A Reflection on Hsieh Chun-Te’s
Brave the World
On Angels — A Reflection on Hsieh Chun-Te’s Brave the World
By Juan Yuen-Yue (Professor of Art and Design, Yuan Ze University)
In Brave the World, his large-scale exhibition at the Museum of Contemporary Art Taipei, Hsieh Chun-Te turns his focus to the aging society and the growing presence of dementia, particularly Alzheimer’s disease. He invites several notable public figures to participate. The exhibition expands far beyond Hsieh’s well-established photographic practice, integrating documentary film, high-speed video, and installation art—evidence of his desire to weave a broad and multifaceted visual discourse.
What struck me most throughout the exhibition was the strong and recurring use of the angelic image. This ties directly to Hsieh’s long-held fascination with the idea of the “parallel universe.” Yet both concepts—angels and parallel realities—remain elusive. What do they truly signify in his work? This requires deeper reflection.
When Hsieh first described his impressions of individuals with dementia, he said:
“They always seem to smile. Like angels, they float around me. Everything feels clean, purified. That was my first impression.”
To reframe what is typically seen as tragic or degrading—the “ill”—into something positive and transcendent—the “angel”—is astonishing. Hsieh suggests that perhaps these individuals are not simply patients, but messengers on undisclosed missions, spirits living in another temporal dimension. His stance reframes the narrative of dementia entirely, moving it from medical diagnosis to metaphysical possibility.
This perspective transcends the boundaries of art or social empathy. It gestures toward a cosmology—an intersection of theology, philosophy, and speculative science. It is not just an exhibition; it is an articulation of Hsieh’s metaphysical worldview.

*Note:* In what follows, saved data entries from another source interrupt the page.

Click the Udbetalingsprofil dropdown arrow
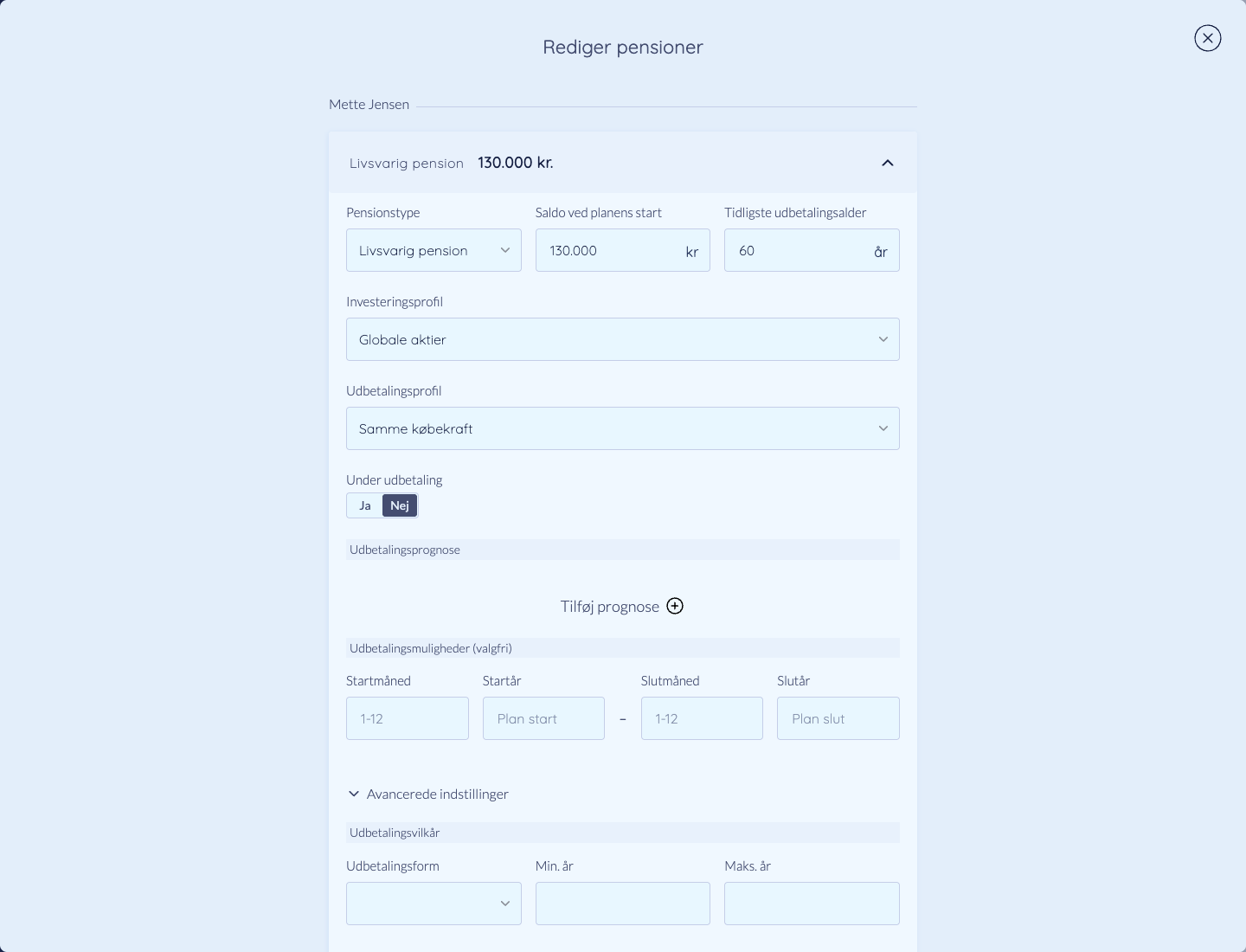 click(x=883, y=428)

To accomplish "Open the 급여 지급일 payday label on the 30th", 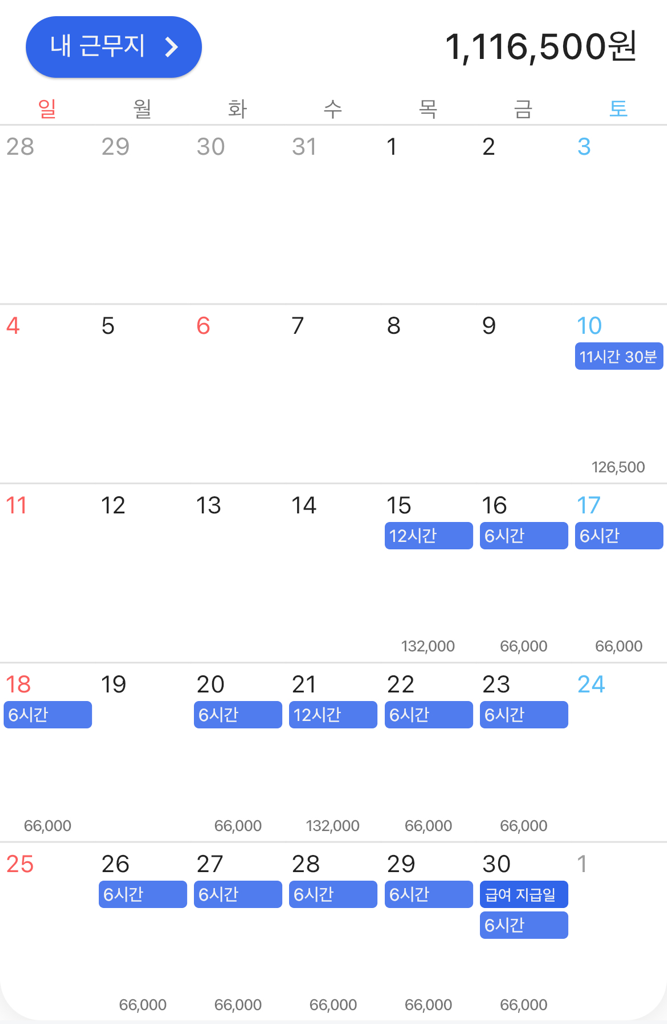I will (x=523, y=894).
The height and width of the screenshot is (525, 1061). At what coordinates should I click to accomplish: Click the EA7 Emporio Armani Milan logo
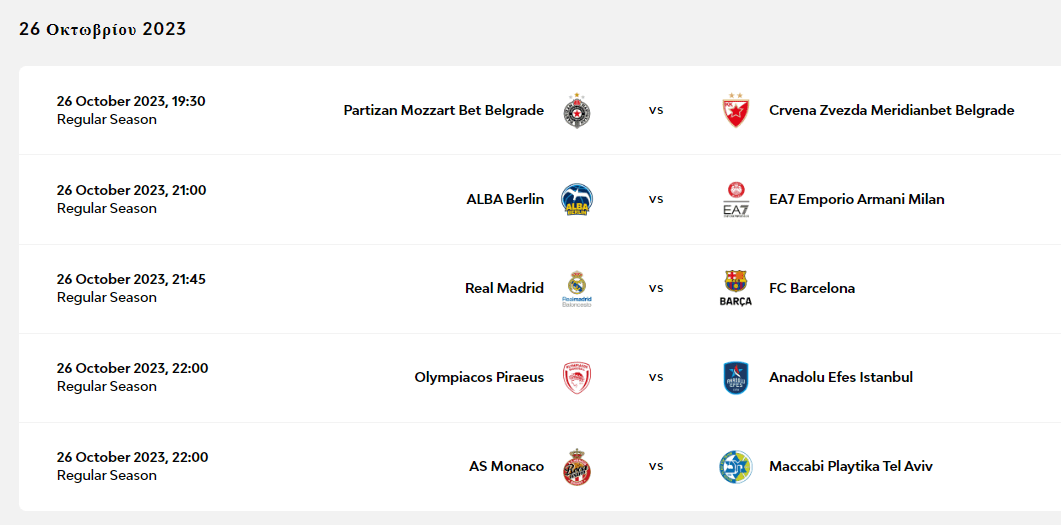coord(735,199)
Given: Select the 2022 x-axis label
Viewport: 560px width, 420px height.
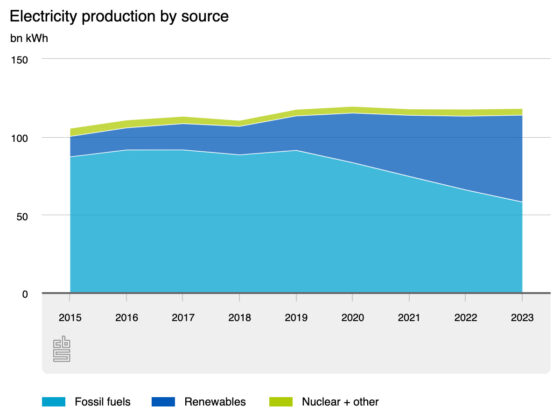Looking at the screenshot, I should coord(465,318).
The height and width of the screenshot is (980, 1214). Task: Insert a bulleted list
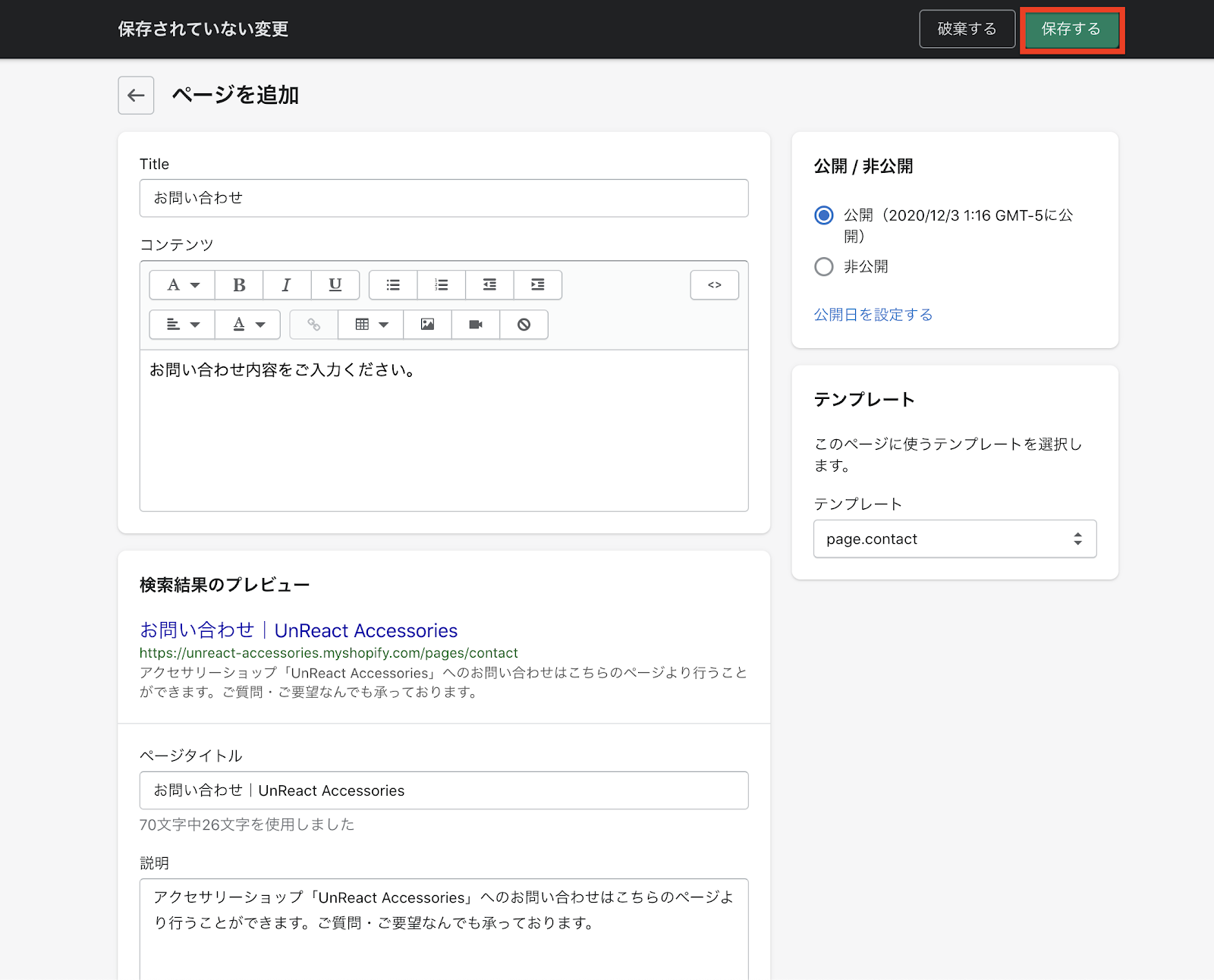[x=393, y=285]
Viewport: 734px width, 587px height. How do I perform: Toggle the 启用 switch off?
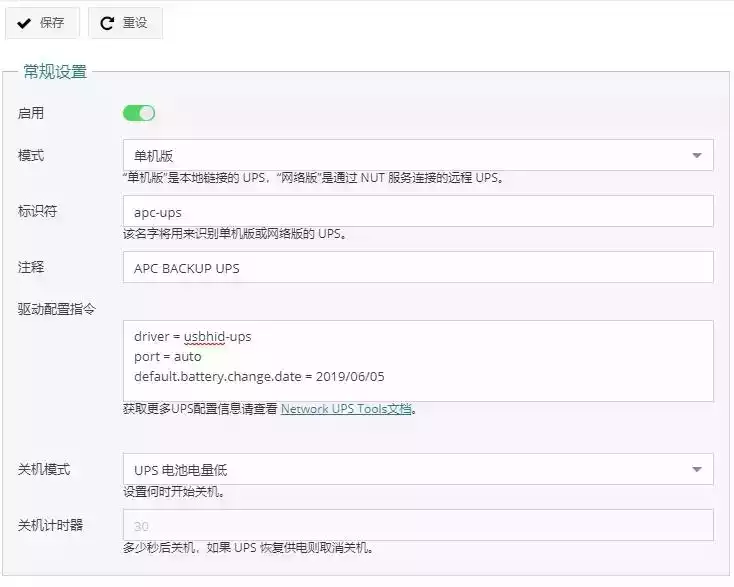(x=139, y=113)
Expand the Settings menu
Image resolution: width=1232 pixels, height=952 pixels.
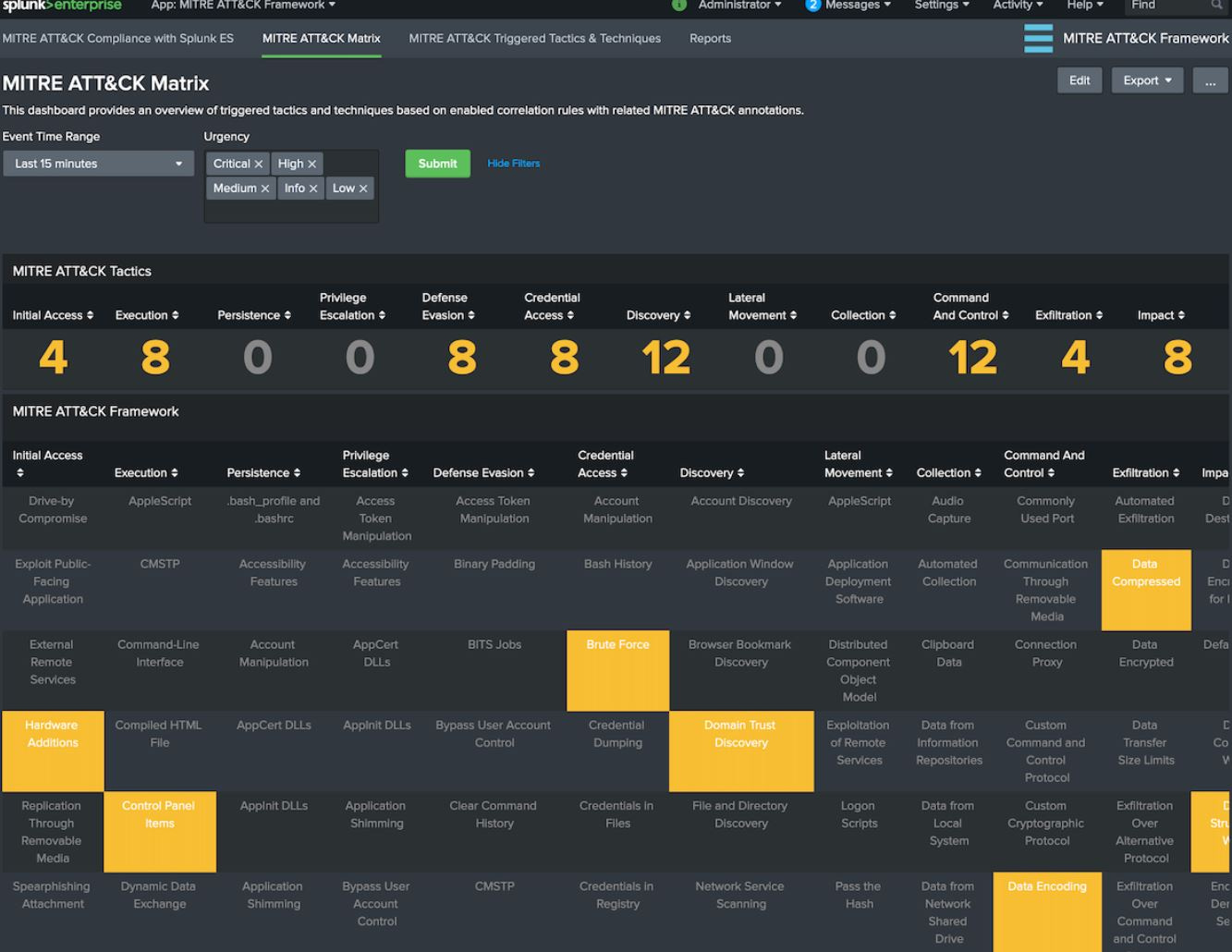tap(941, 6)
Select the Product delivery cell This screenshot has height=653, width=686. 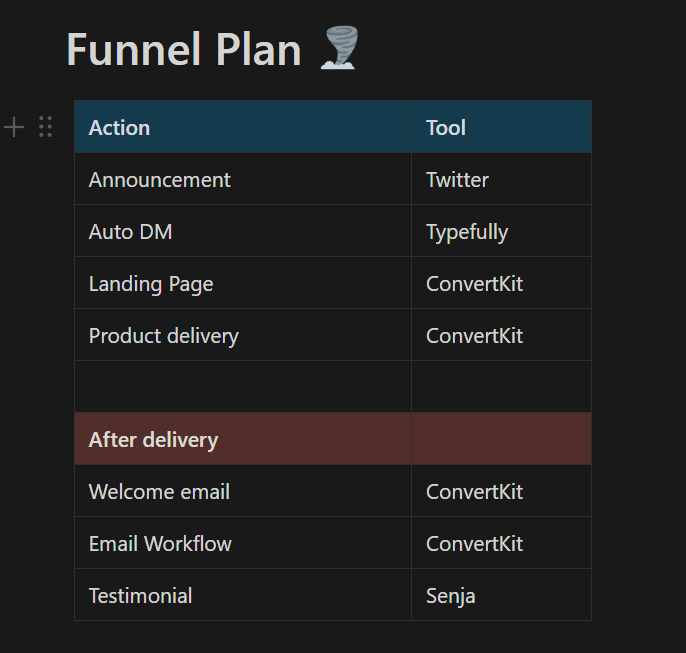click(243, 335)
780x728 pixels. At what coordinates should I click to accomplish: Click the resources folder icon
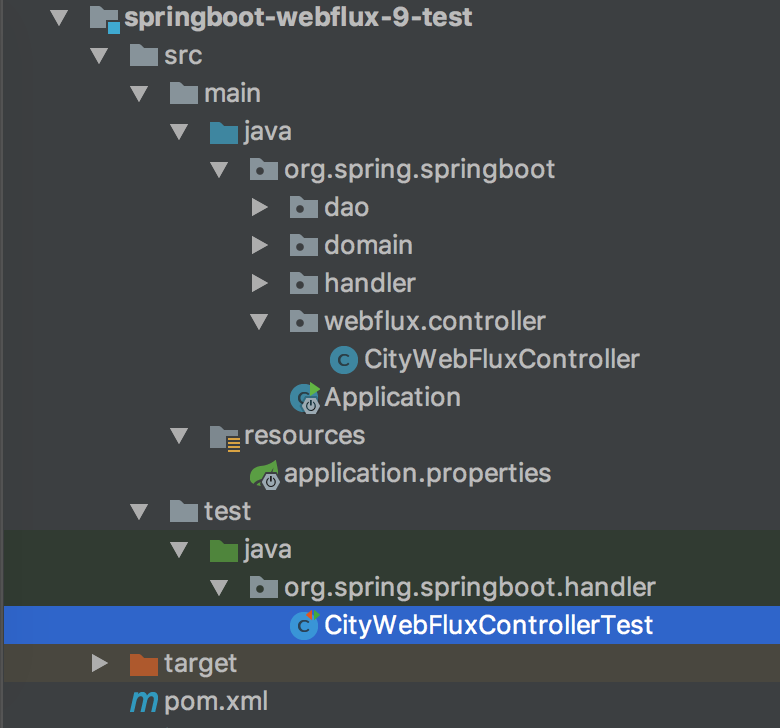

So, what is a “parallel universe”?
In physics, the term often refers to the multiverse theory—a speculative hypothesis suggesting the existence of other universes outside our own, with potentially different physical laws. The term was first coined by William James in 1895. While such theories remain unprovable within current scientific parameters, they open up fertile territory for philosophical or theological exploration.
Thus, in Brave the World, the presence of angels becomes not only poetic, but inevitable. The angel, from a Judeo-Christian context, is a “messenger” (malak in Hebrew)—a being dispatched with divine purpose. According to Paul Enns in The Moody Handbook of Theology, “As messengers of God, angels are heavenly beings entrusted with missions from the divine.”
This is how Hsieh chooses to view those whom society deems as “patients.” He refuses to define them by their pathology. Instead, he envisions them as beings “entrusted by heaven,” endowed with unseen missions. He does not try to explain these missions, nor does he define their meaning—but perhaps that is precisely the point. It is not for us to decipher.
Rather, Hsieh turns his gaze to another set of messengers—human ones. The artists, scholars, and elders who appear in his works are chosen because he sees in them a certain “brave calling.” Their lives become symbolic vehicles for exploring the presence of human “messengers” in this time and world.
Through their embodied participation, Hsieh seeks to demonstrate that those who live with integrity—who pursue a unity of existence, action, and spirit—can also serve as messengers. They bear witness to the meaning of fleeting life. In doing so, he honors both the known and the unknown, the visible and the metaphysical.
What, then, defines such a “messenger”?
Mystic writer John of Ruusbroec, in The Seven Rungs, describes a third type of person who dwells in unity with God:
“Here, we live by God and for God. God lives in us, and we in Him. This is a vibrant life within, transcending hope and faith, above the practice of virtues. It is one—its being, its life, its work.”
This vision of unity—between being, life, and action—seems to be Hsieh’s ideal for the human “messenger.” Brave the World becomes a visual theology: a meditation on those who live consciously, spiritually aligned with their existence.
And why are these individuals chosen by Hsieh? Perhaps because they—like Ruusbroec’s third type—do not require faith, grace, or moral achievement to perceive the divine. Their being is already attuned. Their bodies and actions testify to something sacred.
The use of angelic imagery here is not mere aesthetics. It signals a spiritual shift—one that redefines the meaning of being chosen, the weight of mission, and the sanctity of aging. But the exhibition offers no firm answers. The angels appear, but we never hear the message. The sender remains unnamed.
In this way, Hsieh’s work leaves open a metaphysical space. The “black warrior” performed by Jin Shih-Chieh in Witch 1×10 evokes darker forces—perhaps death, desire, or the underworld—unspoken yet deeply present. The dialectic of light and dark, angel and demon, is suspended in midair, unresolved.
To view Brave the World is to engage with Hsieh’s lifelong artistic journey. One must follow his past works and anticipate his future ones to fully grasp his evolving universe. What he now explores is no longer confined to art—it is an expanding personal cosmology.
Thus, Brave the World is the beginning of Hsieh Chun-Te’s angelic discourse. His construction of the “parallel universe” is far from complete—it continues to unfold, inviting us to think, to wonder, and perhaps to believe.